A Next.js application that captures and analyzes activity in browser tabs, windows, or entire screens using OpenAI's GPT-4o mini model.
Tab Activity Analyzer allows users to:
- Select a capture source (browser tab, application window, or entire screen)
- View the captured video stream in real-time
- Receive an AI-generated summary of the activity that occurred during the capture session
The application uses the Screen Capture API to record frames from the selected source, processes them with OpenAI's vision capabilities, and provides a comprehensive analysis of the content.
- Multiple Capture Sources: Capture from browser tabs, application windows, or your entire screen
- Real-time Preview: Watch the captured content in a live preview window
- Adaptive Frame Capture: Intelligently adjusts capture rate based on content changes
- Batch Processing: Efficiently processes frames in batches to reduce API calls
- Comprehensive Analysis: Provides detailed summaries of captured content using OpenAI
- Next.js: React framework for the frontend and API routes
- Screen Capture API: Browser API for capturing screen content
- OpenAI API: GPT-4o mini for analyzing visual content
- TypeScript: Type-safe code throughout the application
- Custom Hook:
useScreenCapture
manages the screen capture logic - API Routes: Process and analyze captured frames
- UI Components: Provide an intuitive interface for capturing and viewing content
- Adaptive Capture Rate: Captures more frames during activity, fewer during idle periods
- Frame Buffering: Collects frames in a buffer before sending to the API
- Change Detection: Only processes frames that show significant changes
- Batch Processing: Analyzes multiple frames in a single API call
- Node.js 18.x or later
- An OpenAI API key with access to GPT-4o mini
Create a .env.local
file in the root directory with:
OPENAI_API_KEY=your_openai_api_key
NEXT_PUBLIC_BASE_URL=http://localhost:3000
# Install dependencies
npm install
# Run the development server
npm run dev
Open http://localhost:3000 with your browser to see the application.

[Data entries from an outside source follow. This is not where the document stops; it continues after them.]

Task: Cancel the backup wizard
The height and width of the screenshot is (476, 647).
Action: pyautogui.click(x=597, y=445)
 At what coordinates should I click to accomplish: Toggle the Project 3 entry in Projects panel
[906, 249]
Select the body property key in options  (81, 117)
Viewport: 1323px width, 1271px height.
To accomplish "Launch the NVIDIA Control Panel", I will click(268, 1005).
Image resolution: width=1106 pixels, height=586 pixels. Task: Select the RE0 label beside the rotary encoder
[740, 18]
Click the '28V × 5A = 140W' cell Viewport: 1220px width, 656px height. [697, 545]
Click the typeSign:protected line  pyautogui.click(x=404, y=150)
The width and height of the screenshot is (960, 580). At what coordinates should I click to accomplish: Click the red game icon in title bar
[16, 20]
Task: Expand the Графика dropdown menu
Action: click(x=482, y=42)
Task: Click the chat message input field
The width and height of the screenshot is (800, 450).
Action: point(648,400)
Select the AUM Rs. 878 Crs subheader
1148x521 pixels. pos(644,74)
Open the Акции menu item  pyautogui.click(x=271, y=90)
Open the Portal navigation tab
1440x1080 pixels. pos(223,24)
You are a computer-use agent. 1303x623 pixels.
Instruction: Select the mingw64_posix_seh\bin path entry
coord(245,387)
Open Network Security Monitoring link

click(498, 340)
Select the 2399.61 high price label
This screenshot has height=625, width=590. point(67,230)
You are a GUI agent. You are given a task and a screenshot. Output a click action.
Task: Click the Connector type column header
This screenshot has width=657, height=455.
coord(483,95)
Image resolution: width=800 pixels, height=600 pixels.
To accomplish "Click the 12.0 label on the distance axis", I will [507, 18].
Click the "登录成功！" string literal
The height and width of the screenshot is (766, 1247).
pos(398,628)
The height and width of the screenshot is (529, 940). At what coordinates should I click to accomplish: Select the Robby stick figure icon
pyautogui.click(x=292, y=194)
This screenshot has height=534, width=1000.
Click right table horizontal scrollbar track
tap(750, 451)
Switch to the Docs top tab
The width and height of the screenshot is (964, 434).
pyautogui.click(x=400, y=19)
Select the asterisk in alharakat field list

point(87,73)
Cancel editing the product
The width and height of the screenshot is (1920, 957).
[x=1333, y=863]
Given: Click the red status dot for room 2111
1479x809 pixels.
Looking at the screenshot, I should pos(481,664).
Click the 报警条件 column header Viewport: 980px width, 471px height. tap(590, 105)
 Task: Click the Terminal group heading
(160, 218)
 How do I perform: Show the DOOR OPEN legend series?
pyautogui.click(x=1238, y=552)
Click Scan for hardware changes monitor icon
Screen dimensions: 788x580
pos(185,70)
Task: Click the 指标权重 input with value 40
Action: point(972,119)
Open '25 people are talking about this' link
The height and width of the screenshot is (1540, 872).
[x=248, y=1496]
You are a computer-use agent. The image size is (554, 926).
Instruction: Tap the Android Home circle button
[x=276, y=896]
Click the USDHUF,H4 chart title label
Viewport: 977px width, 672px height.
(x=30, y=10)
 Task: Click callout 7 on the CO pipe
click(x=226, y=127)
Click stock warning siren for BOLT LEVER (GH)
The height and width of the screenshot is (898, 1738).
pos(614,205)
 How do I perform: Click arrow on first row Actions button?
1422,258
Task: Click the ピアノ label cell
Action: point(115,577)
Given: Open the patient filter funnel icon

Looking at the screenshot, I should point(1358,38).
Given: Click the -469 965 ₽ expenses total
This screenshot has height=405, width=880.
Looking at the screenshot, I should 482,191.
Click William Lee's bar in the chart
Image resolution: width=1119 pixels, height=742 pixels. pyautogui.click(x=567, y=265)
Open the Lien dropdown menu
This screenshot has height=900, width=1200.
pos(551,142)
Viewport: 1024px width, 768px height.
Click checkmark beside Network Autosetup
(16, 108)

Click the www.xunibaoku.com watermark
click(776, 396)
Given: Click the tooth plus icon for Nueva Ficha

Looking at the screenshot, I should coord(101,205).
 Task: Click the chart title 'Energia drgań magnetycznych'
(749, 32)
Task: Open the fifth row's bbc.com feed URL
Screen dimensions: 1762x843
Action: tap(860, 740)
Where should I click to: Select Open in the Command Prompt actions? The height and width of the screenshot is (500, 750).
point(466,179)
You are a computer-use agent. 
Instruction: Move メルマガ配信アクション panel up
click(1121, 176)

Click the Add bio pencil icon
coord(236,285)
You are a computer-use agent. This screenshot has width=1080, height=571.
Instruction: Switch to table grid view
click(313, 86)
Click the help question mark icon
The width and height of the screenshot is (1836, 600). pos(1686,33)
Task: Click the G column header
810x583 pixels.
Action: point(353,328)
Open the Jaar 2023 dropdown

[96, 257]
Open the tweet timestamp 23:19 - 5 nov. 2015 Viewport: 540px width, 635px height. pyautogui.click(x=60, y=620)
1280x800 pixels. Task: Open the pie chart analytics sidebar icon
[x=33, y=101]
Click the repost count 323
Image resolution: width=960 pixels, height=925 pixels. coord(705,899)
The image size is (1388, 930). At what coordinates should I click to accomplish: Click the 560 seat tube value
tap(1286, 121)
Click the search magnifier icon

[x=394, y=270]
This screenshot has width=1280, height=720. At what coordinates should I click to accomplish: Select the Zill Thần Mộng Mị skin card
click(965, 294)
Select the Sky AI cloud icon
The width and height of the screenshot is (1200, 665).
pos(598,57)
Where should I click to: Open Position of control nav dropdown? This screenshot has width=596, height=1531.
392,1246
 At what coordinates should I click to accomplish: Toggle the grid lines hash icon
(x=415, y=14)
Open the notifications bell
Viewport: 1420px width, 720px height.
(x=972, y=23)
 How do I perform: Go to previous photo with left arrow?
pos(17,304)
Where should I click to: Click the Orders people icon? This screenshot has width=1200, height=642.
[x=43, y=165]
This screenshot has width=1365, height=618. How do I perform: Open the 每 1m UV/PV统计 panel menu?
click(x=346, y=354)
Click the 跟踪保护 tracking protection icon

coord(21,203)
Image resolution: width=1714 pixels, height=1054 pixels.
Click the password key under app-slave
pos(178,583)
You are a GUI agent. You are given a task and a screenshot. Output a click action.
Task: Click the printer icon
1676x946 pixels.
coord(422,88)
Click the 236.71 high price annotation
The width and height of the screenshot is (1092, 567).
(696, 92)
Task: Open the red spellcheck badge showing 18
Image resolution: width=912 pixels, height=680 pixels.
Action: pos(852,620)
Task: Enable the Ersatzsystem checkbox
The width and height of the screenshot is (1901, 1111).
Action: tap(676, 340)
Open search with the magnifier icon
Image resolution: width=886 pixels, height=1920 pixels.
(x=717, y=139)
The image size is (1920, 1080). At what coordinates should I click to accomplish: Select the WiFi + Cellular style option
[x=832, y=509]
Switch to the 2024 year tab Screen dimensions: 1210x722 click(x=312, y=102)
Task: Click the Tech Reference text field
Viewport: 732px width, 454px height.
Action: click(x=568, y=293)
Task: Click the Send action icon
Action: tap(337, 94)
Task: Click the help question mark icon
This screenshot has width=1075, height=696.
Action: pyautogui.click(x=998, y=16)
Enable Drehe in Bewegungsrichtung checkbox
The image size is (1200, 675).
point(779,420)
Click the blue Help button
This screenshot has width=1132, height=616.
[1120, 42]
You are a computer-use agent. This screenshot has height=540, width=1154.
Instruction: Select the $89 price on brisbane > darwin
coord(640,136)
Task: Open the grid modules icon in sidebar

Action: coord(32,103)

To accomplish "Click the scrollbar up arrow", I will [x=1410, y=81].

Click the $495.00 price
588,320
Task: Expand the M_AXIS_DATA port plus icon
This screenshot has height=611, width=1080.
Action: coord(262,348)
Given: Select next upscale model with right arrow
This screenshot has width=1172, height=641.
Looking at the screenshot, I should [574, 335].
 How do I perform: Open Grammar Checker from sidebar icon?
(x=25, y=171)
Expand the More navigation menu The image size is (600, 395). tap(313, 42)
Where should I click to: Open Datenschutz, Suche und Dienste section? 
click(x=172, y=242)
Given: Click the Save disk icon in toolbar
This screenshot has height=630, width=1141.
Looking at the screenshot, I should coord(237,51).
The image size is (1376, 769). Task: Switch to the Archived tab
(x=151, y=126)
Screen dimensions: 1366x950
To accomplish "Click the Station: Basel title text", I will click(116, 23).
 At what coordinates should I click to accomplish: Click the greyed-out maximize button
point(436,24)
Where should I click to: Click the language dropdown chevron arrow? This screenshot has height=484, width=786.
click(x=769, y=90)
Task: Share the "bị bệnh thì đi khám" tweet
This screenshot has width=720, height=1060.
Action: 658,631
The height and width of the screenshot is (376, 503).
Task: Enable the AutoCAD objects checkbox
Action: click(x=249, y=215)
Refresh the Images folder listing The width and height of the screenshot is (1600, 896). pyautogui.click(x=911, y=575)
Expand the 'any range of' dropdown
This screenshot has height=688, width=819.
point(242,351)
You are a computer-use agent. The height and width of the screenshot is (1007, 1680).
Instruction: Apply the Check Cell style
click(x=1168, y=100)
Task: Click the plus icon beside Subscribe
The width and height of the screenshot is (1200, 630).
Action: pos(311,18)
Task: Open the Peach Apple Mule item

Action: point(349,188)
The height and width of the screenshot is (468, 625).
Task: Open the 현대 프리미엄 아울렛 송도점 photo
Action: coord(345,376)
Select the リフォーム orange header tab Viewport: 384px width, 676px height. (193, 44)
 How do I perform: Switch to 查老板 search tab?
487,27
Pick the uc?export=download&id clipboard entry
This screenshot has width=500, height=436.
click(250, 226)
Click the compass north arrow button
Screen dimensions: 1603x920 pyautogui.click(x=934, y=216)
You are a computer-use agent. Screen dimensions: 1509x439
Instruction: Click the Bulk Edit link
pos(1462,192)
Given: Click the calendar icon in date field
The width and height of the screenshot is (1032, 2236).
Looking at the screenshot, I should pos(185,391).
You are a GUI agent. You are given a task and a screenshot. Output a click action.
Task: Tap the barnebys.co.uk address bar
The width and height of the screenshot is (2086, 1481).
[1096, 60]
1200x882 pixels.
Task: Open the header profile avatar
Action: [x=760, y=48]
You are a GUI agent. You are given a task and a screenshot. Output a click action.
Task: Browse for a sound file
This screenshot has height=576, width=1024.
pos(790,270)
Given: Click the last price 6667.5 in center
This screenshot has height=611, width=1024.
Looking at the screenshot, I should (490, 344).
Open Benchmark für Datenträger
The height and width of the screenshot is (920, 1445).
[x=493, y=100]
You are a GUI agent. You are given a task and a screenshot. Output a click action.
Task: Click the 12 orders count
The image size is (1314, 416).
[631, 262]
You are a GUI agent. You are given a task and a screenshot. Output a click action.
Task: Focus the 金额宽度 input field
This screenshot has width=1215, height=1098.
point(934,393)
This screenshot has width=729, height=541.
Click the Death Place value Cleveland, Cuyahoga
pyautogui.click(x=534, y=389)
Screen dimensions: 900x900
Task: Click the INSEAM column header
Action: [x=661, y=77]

- Click on one of the capture options (Tab, Window, Screen) or the "Start Capturing" button
- Select the content you want to capture from the browser dialog
- Watch the live preview as the content is captured
- When finished, click "Stop Sharing" or close the browser's sharing dialog
- Wait for the AI to analyze the captured frames
- View the comprehensive summary of the captured activity
- Capture: The application uses the browser's Screen Capture API to record frames from the selected source
- Processing: Frames are captured at an adaptive rate, buffered, and sent in batches to the OpenAI API
- Analysis: Each frame is analyzed by OpenAI's GPT-4o mini model to identify content and activity
- Summary: The individual frame analyses are combined into a comprehensive summary of the activity
This project is licensed under the MIT License - see the LICENSE file for details.